- Nie podałem się wczoraj do dymisji. Są to informacje zupełnie nieprawdziwe, nierzetelne - zdementował wczorajsze doniesienia "Newsweeka" wicepremier i minister finansów Jacek Rostowski. Już wczoraj informacjom tygodnika zaprzeczyli premier i Biuro Prasowe Ministerstwa Finansów.
Późnym wieczorem "Newsweek" poinformował na swojej stronie internetowej, że Rostowski złożył na ręce premiera dymisję, a ten zastanawia się, czy ją przyjąć. Informację gazeta miała potwierdzić w dwóch niezależnych źródłach.

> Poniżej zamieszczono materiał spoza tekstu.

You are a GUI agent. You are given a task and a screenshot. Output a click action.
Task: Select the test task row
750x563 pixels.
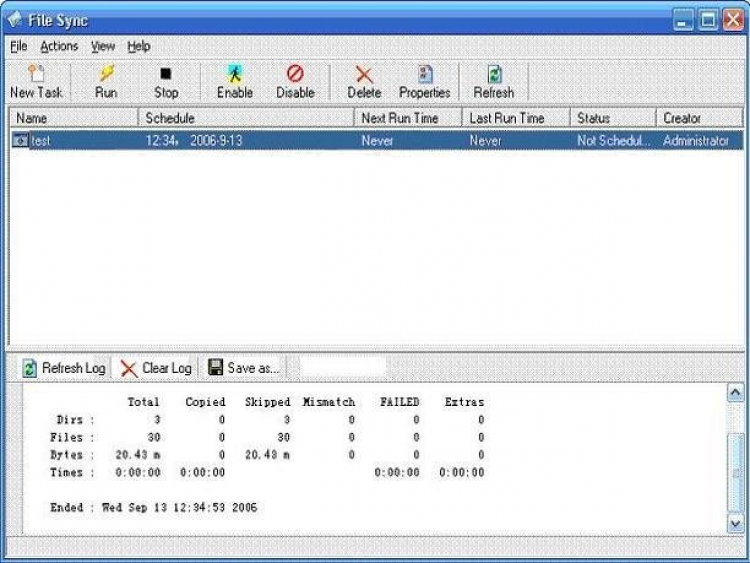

- Dzisiaj rano ku mojemu kompletnemu zdumieniu, okazuje się, że w nocy (a poszedłem spać o 10 wieczór) miała miejsce medialna "burza w szklance wody" - powiedział w środę w rozmowie z PAP Rostowski.
- Jestem tym rozbawiony i oczywiście zdziwiony. Premier Tusk odniósł się wczoraj do plotek. Uważam, że nie można komentować plotek i dawać się wpuszczać w kanał komentowania ich. Premier słusznie odmówił i ja będę robił tak samo - dodał.
Premier dementuje
Medialne doniesienia na Twitterze zdementował już wczoraj premier Donald Tusk. Informacjom zaprzeczyło także Ministerstwo Finansów, które w komunikacie podkreśliło, że doniesienia nt. ewentualnej dymisji Rostowskiego są nieprawdziwe.
Już od kilku dni w mediach pojawiają się spekulacje dotyczące tego, że Donald Tusk może zdymisjonować Jacka Rostowskiego przy okazji szykowanej na jesień rekonstrukcji rządu. Jako pierwsza o planowanej zmianie napisała agencja Reutersa, powołując się na informacje z trzech nieoficjalnych źródeł zbliżonych do premiera.